> WHAT THE EXERCISE ASKS
Reproduce the material below word for word, from the line with "You are a computer-use agent. Screen" to the line with "(1338, 187)", including both of those lines. Leave the pictures out.

── DATASET RECORDS ──

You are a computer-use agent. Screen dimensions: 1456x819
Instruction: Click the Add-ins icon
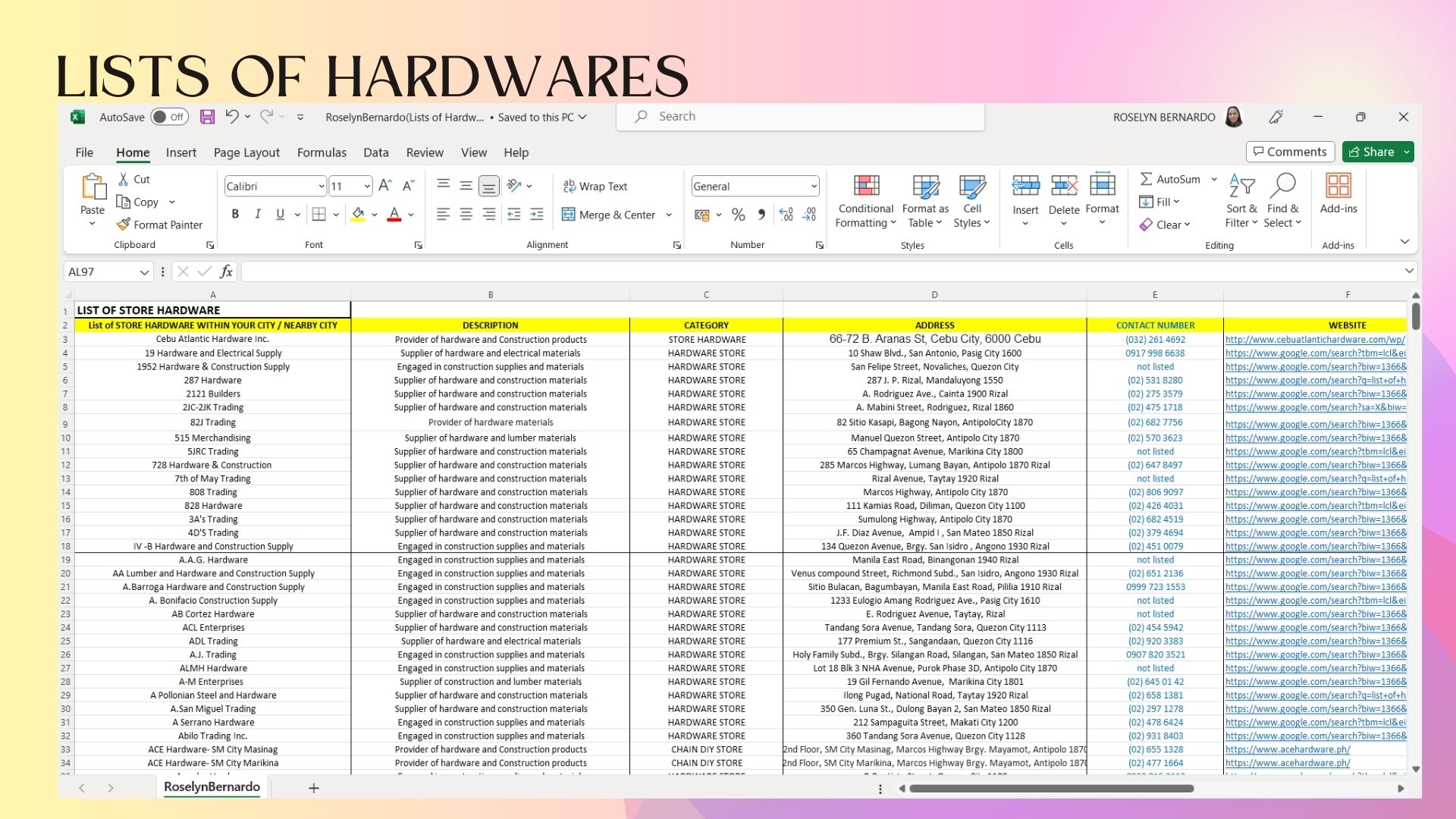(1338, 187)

───
── DATASET RECORDS ──

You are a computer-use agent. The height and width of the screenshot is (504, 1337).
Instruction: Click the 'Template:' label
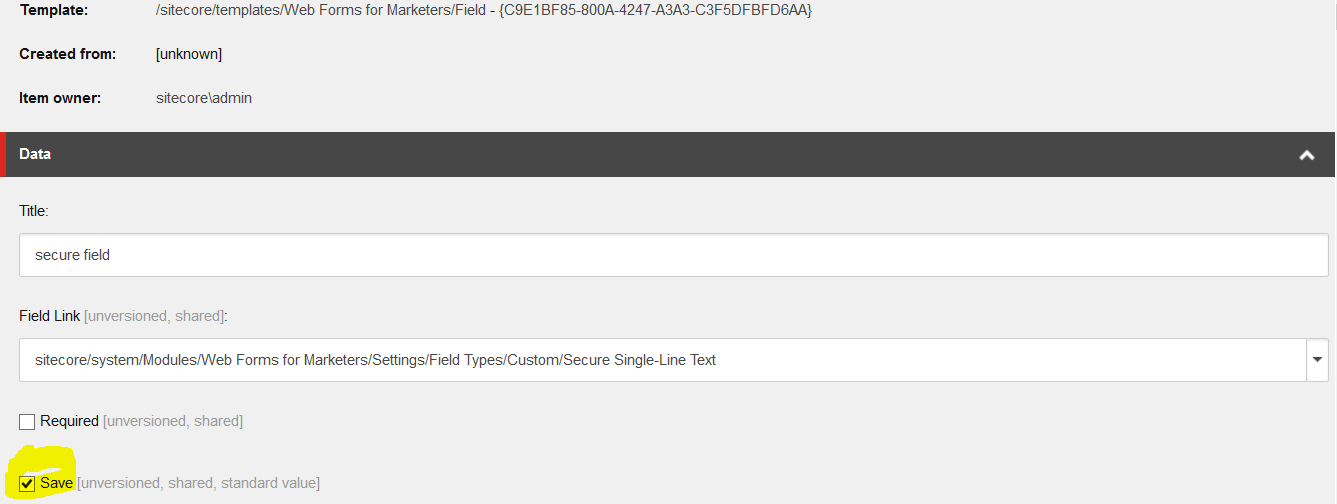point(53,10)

───

> PROBLEM SOLUTION
You are a computer-use agent. Screen dimensions: 1456x819
Instruction: Click the Add-ins icon
(1338, 187)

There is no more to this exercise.